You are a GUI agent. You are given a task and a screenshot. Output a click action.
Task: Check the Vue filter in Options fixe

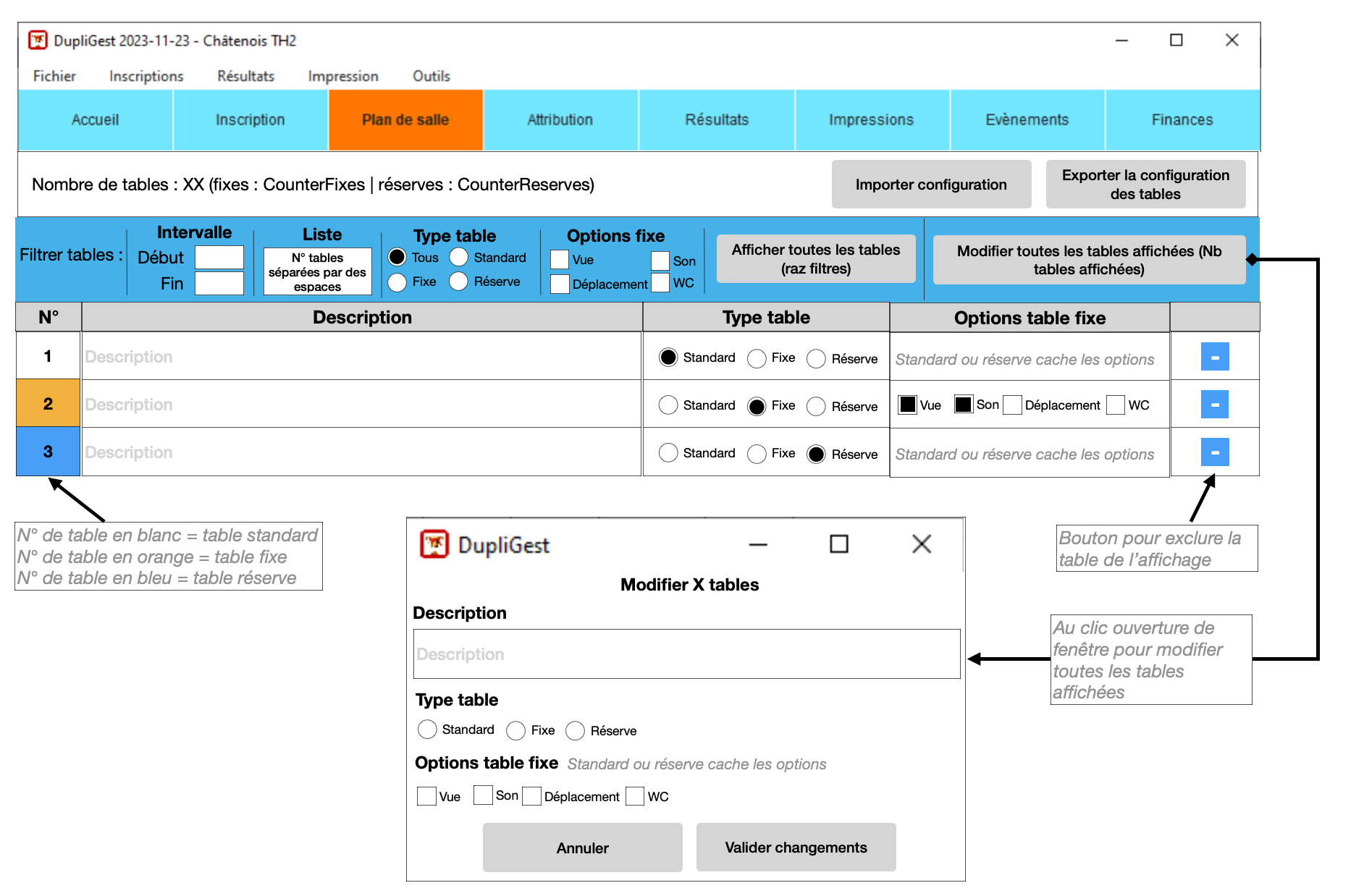pyautogui.click(x=560, y=260)
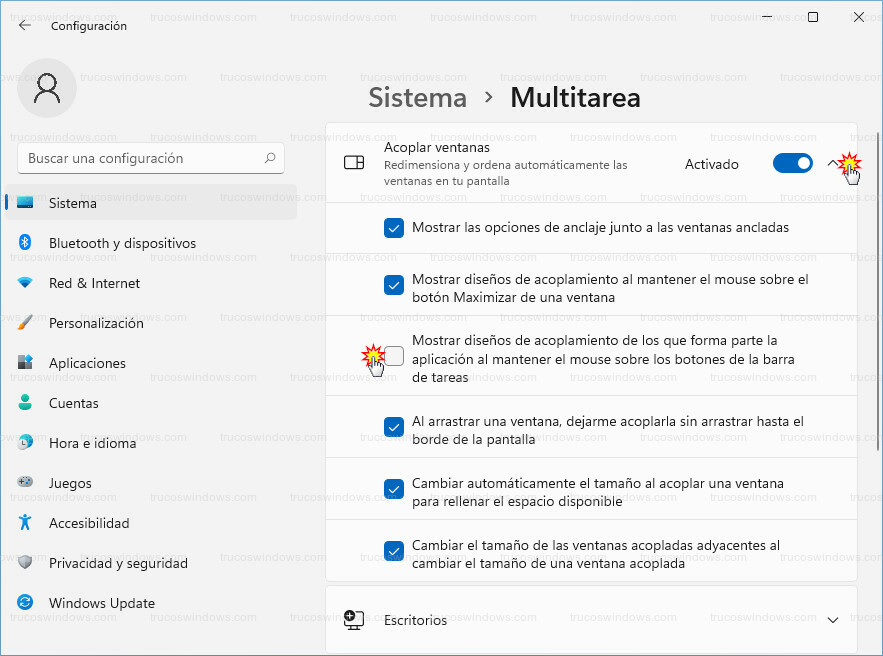Open Aplicaciones settings category
The image size is (883, 656).
[87, 363]
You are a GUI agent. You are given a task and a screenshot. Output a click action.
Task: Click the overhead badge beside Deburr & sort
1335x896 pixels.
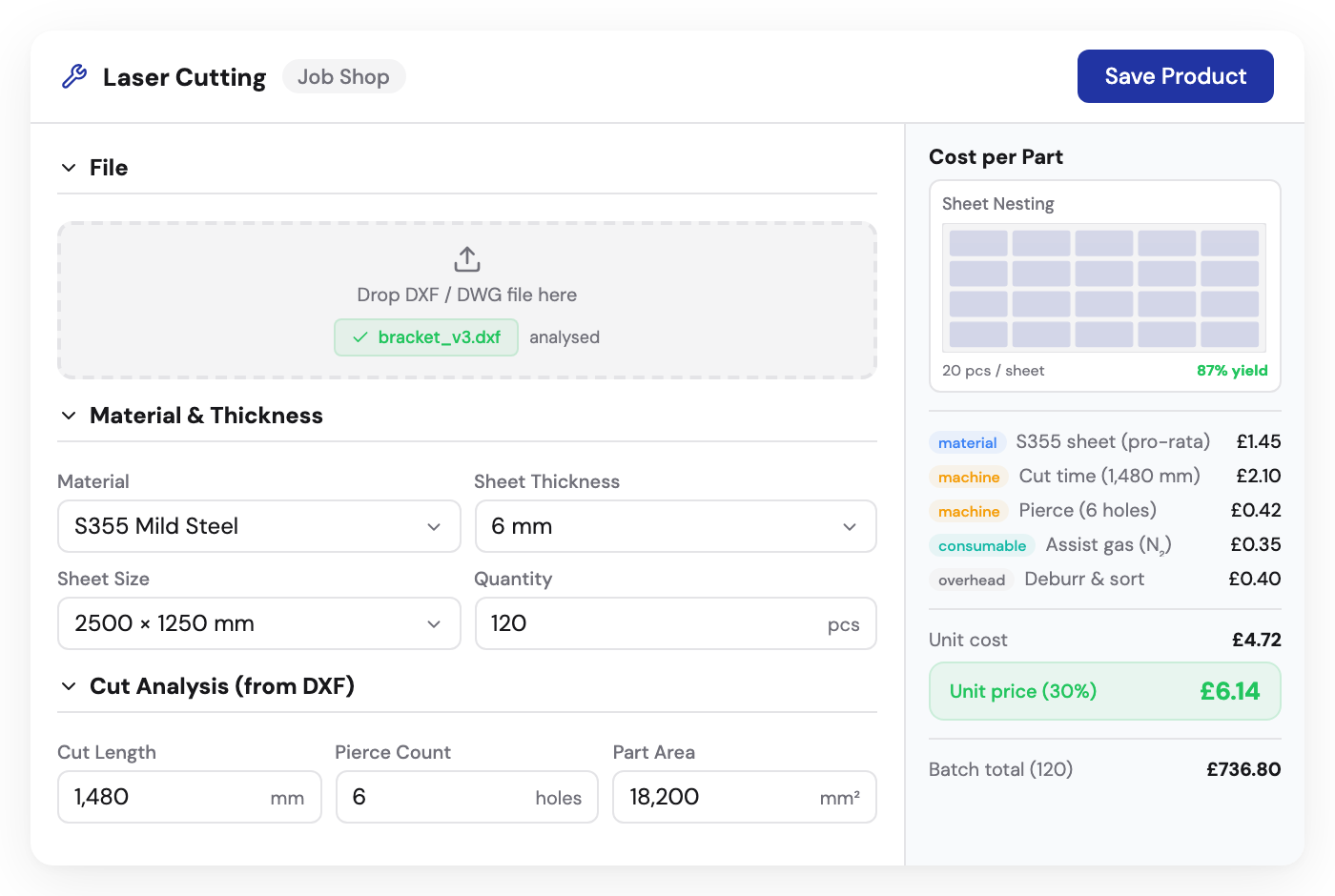(971, 580)
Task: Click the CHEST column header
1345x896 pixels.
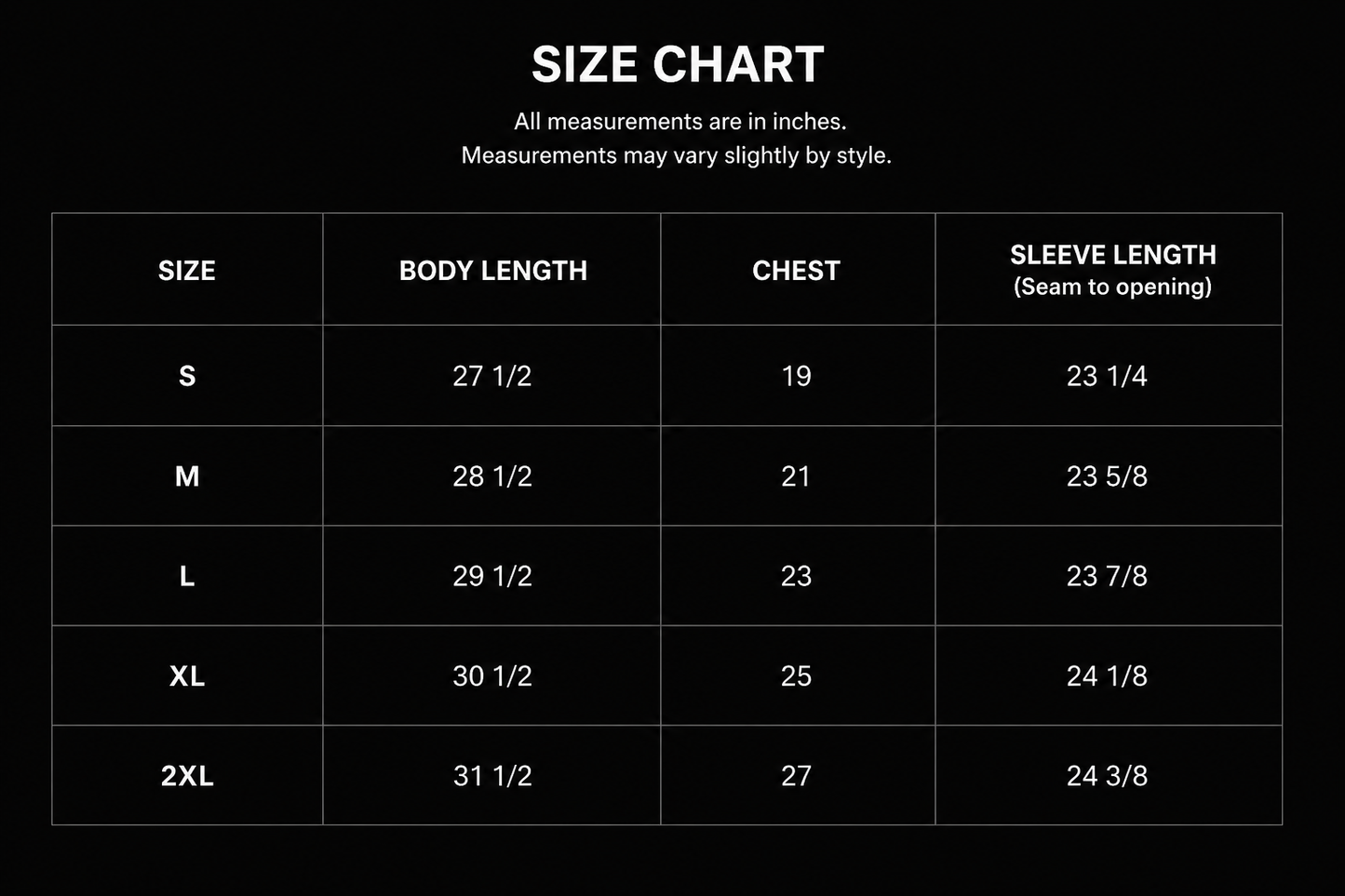Action: tap(796, 271)
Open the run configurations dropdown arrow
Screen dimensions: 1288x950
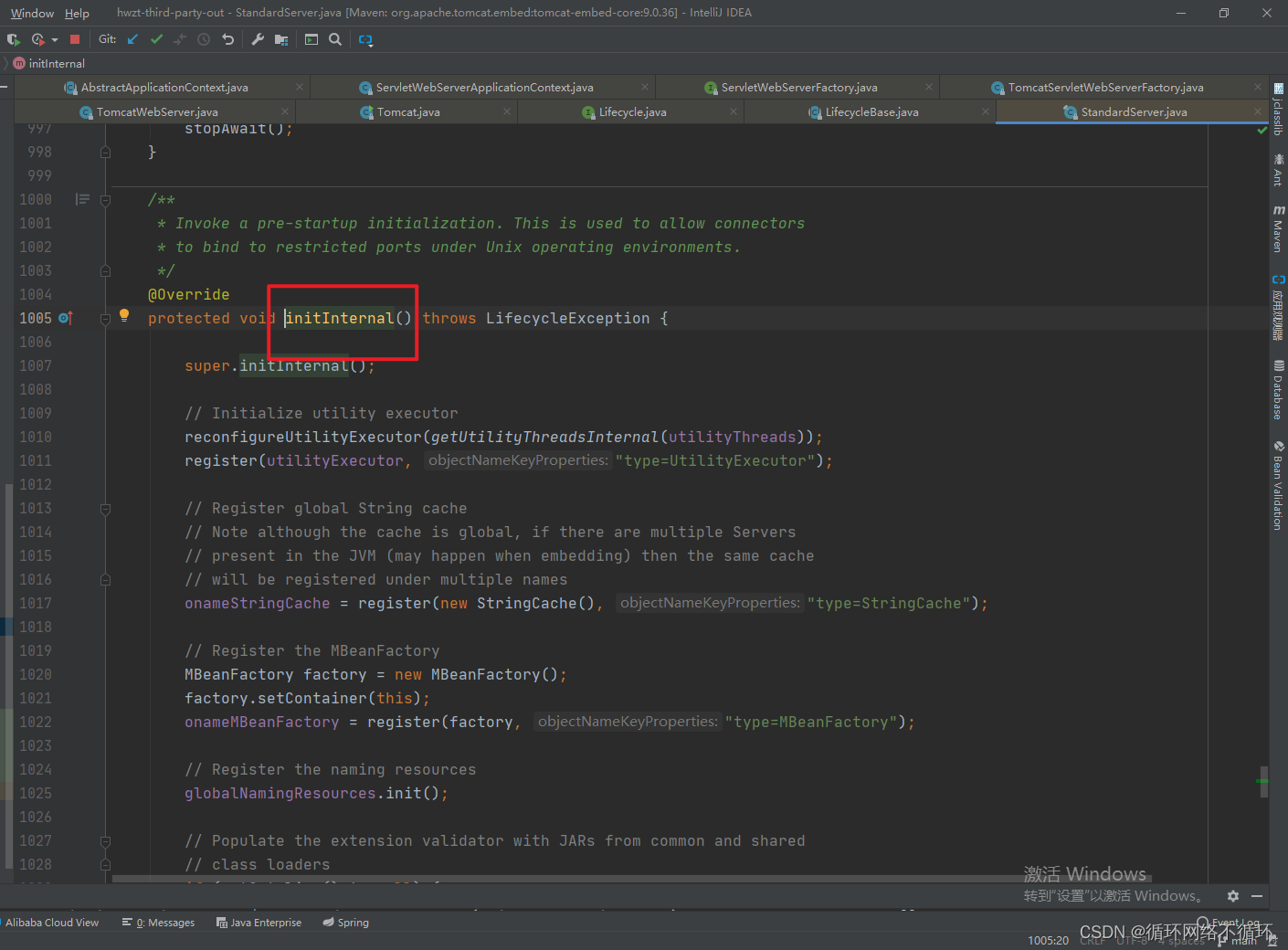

◆ TO DO:
Your reply should be the entries copied exactly, with all images omitted.

◆ RESPONSE TO THIS TASK:
You are a GUI agent. You are given a task and a screenshot. Output a click action.
Task: Check the Vue filter in Options fixe

pyautogui.click(x=560, y=260)
Open Aplicaciones settings category
The image size is (883, 656).
[87, 363]
You are a GUI agent. You are given a task and a screenshot. Output a click action.
Task: Click the overhead badge beside Deburr & sort
1335x896 pixels.
(971, 580)
Task: Click the CHEST column header
1345x896 pixels.
Action: tap(796, 271)
Open the run configurations dropdown arrow
Screen dimensions: 1288x950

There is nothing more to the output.